Cox quotes Albert Einstein as saying,
“The most beautiful emotion we can experience is the mysterious. It is the fundamental emotion that stands at the cradle of all true art and science. He to whom this emotion is a stranger, who can no longer wonder and stand rapt in awe, is as good as dead, a snuffed out candle.“
I think Harvey Cox is right about a great religious transition, and there are no transitions quite as grand as the earth-sweeping shifts from one season to the next.
As summer gives way to fall, it’s an appropriate time to stand “rapt in awe” and wonder at the mystery of the seasons and the God who governs them.
We know how the seasons work, of course. It is not entirely a mystery. We know why the days get shorter and the air gets colder in the fall. Scientists can explain how temperature and light interact with trees to make the leaves change colors.
These explanations, however, do not take the mystery or the awe from the scale of these grand transitions. It does not take the wonder out of delicate processes that repeat themselves with such precision and regularity.
The changing of the seasons inspires a certain delight in me, and I know I’m not alone. Those of you pining for pumpkin spice lattes, warm sweaters, and the smell of roaring fires drifting up through neighborhood chimneys know what I’m talking about.
As much as I dislike winter (is hate too strong a word?), the first day when the air turns from crisp to biting and the warming rays of fall have lost their last vestiges of heat inspires a sense of awe in me, even as I hunker down and wait for spring.
So as summer gives way to fall, here are a few things we can learn from the changing of the seasons.
Seasons remind us that change isn’t bad, especially when we’re prepared for it. Seasons are the epitome of predictable change. We know what kind of change to expect with seasons. Seasons remind us that there are rhythms to life, cycles of existence, and that we’re intimately connected to them.

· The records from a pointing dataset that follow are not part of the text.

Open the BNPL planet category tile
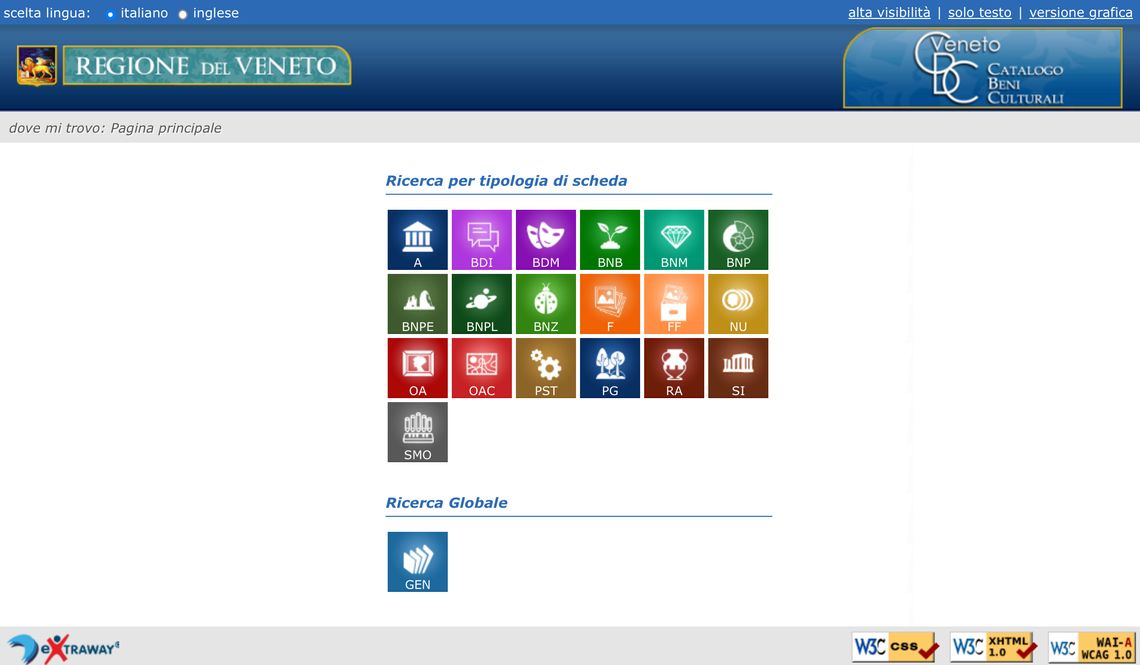1140x665 pixels. [x=481, y=304]
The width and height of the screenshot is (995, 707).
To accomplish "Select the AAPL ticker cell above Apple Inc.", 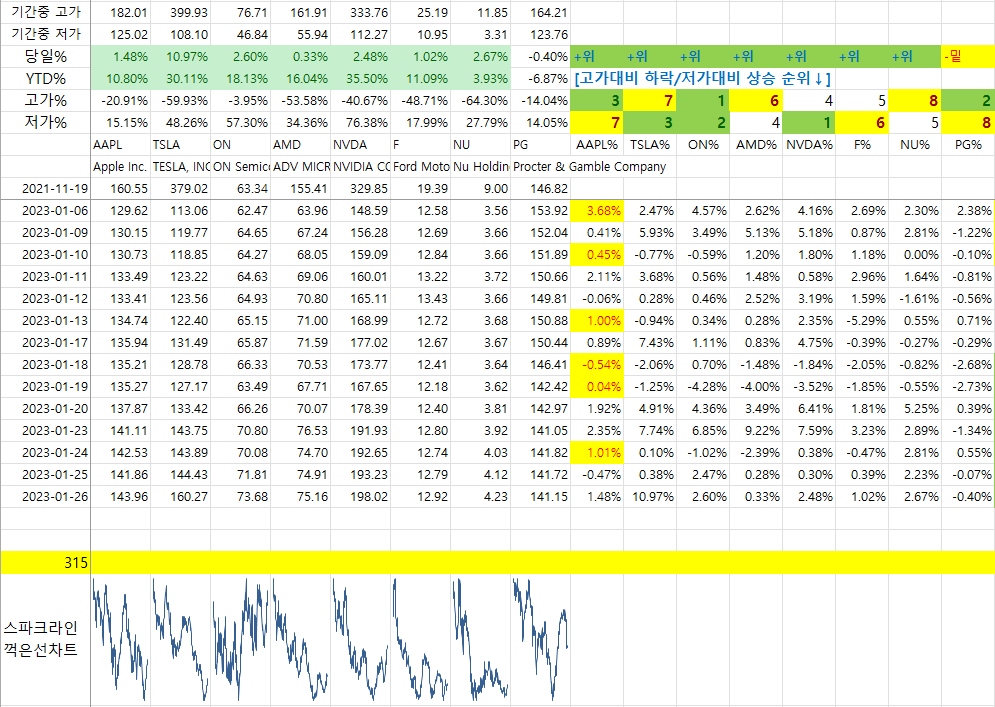I will click(x=120, y=145).
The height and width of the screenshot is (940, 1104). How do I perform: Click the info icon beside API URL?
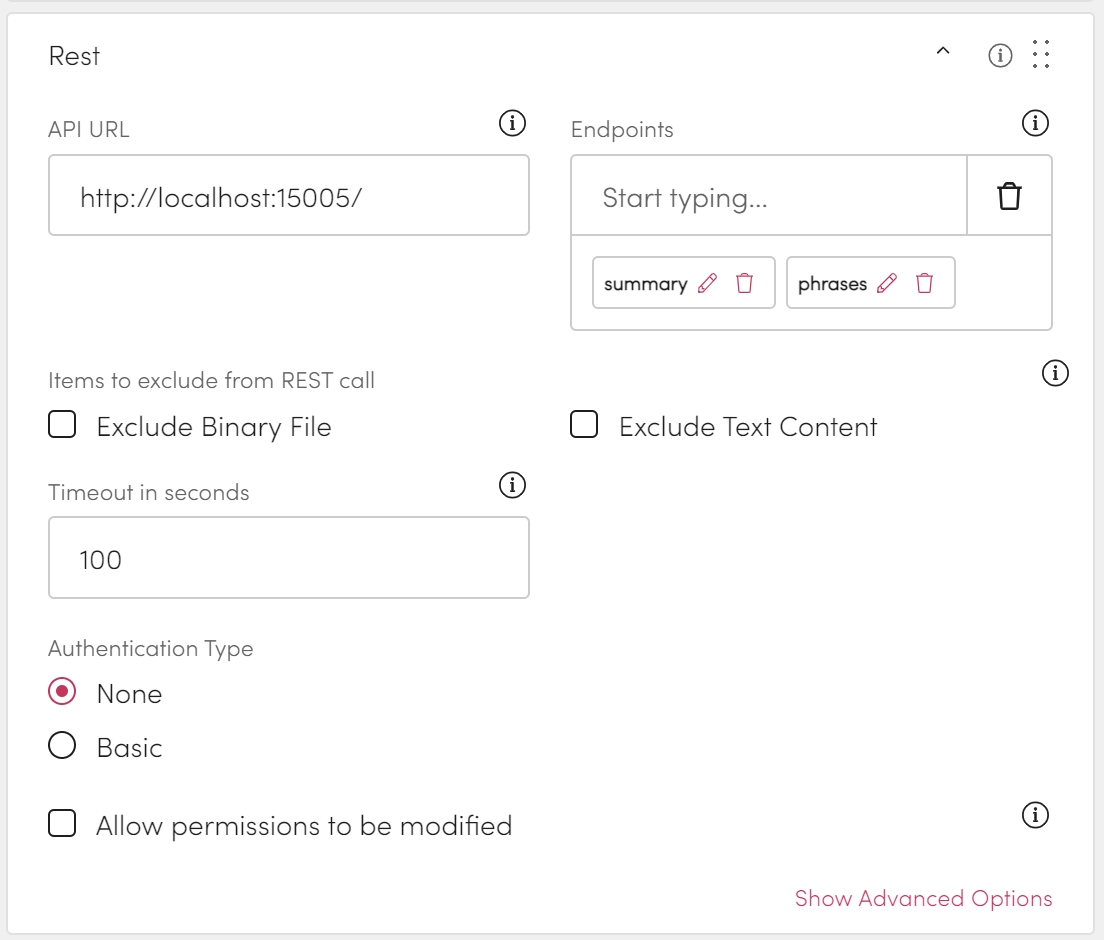(512, 124)
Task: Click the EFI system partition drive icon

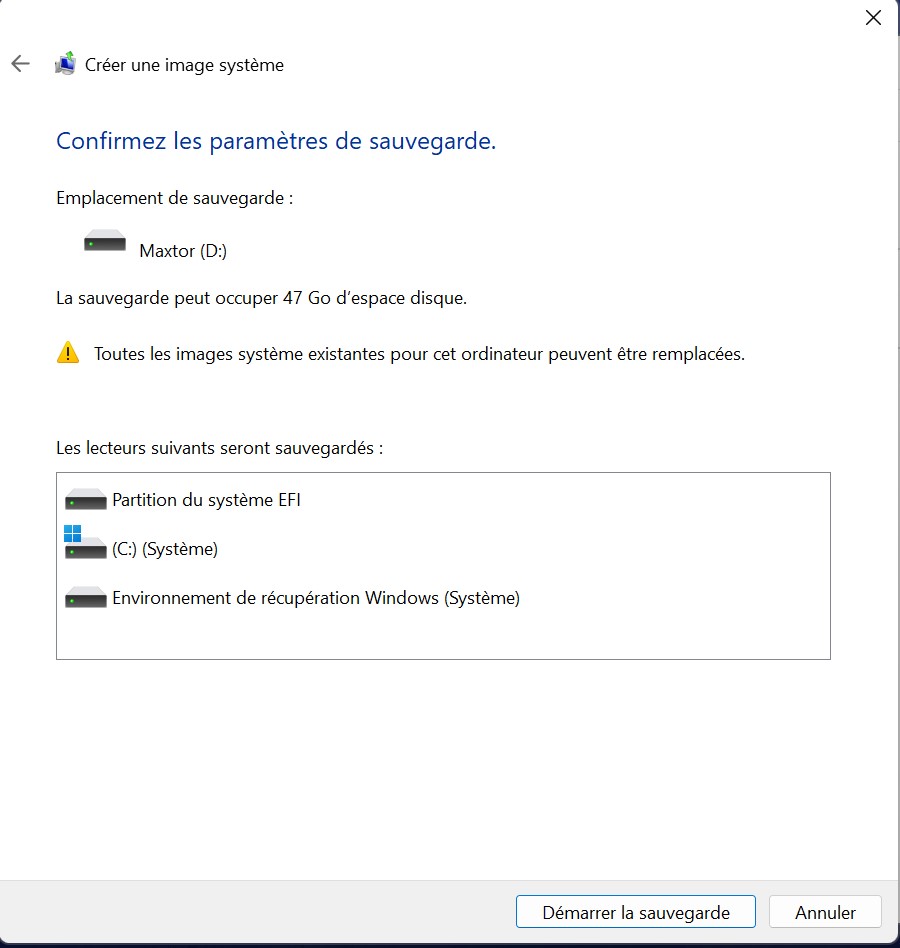Action: point(86,499)
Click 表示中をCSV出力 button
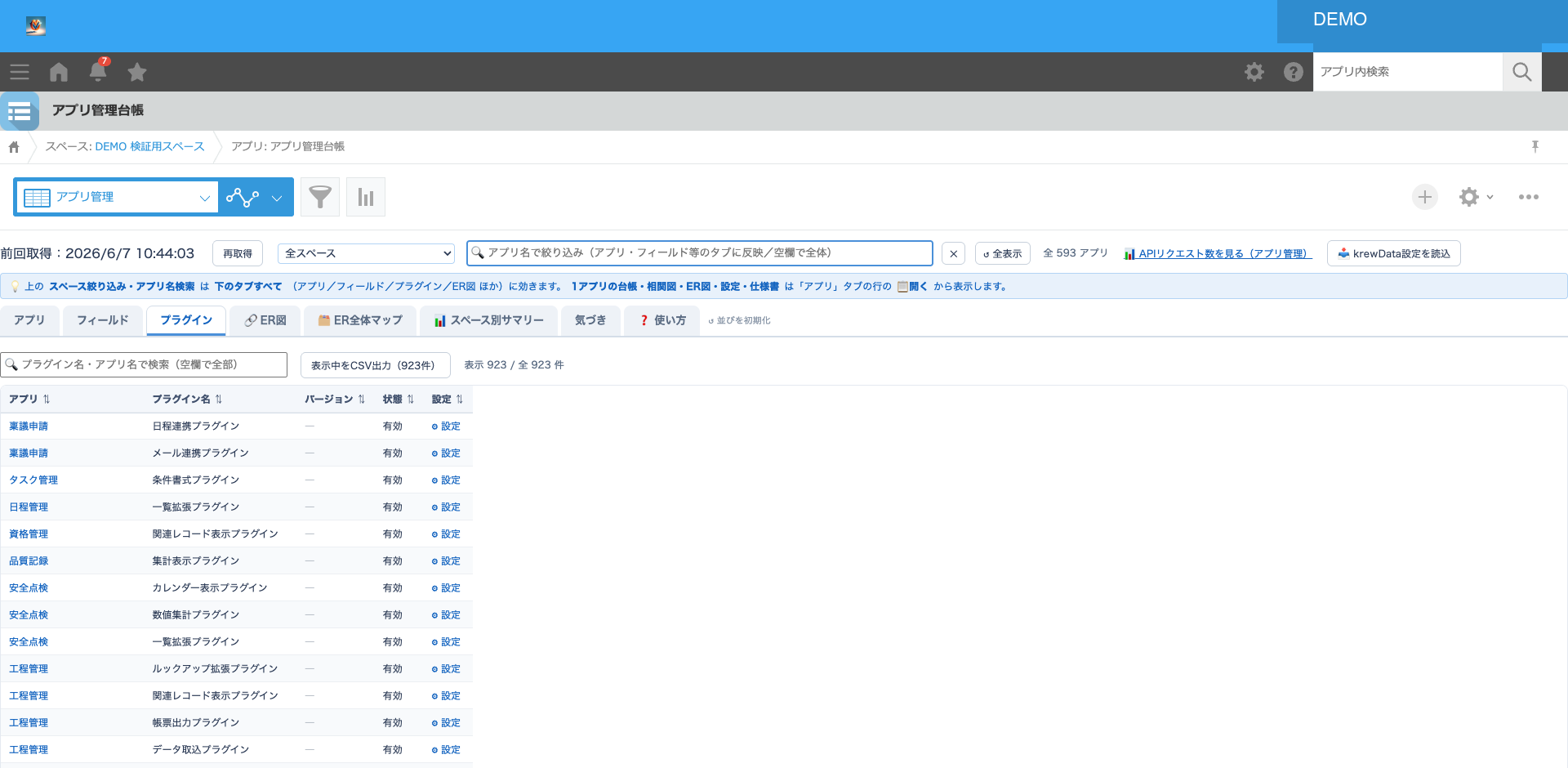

The changing seasons bring new opportunities and new experiences, even as they may bring some new challenges. But the challenges of change usually come when change catches us off guard—like a winter storm without a snow shovel or a cold night before the wood has been brought in.
When we’re well prepared change is something to look forward to. When the wood is gathered and the snow shovel is ready, the challenge of winter fades. It can even be fun if the sled is ready too.
Seasons remind us that change is impossible to avoid. Change comes whether we like it or not.
Change comes to our bodies and our families—and to our churches—as time goes by. Seasons remind us of the inevitable and steady passage of time. Every season gives us a chance to change with it. It’s silly to leave our beach towels packed away and our winter coats on when summer comes.
Seasons remind us of the presence of powerful forces beyond our control. There is both mystery and order to the way the world works. As mentioned, some of it we understand and some of it will always be too big for us. The order and predictability of the seasons is reassuring in a world that doesn’t always make sense. And the mystery and grandeur of seasonal change inspires a sense of awe and wonder that keeps us from becoming what Einstein might call snuffed out candles.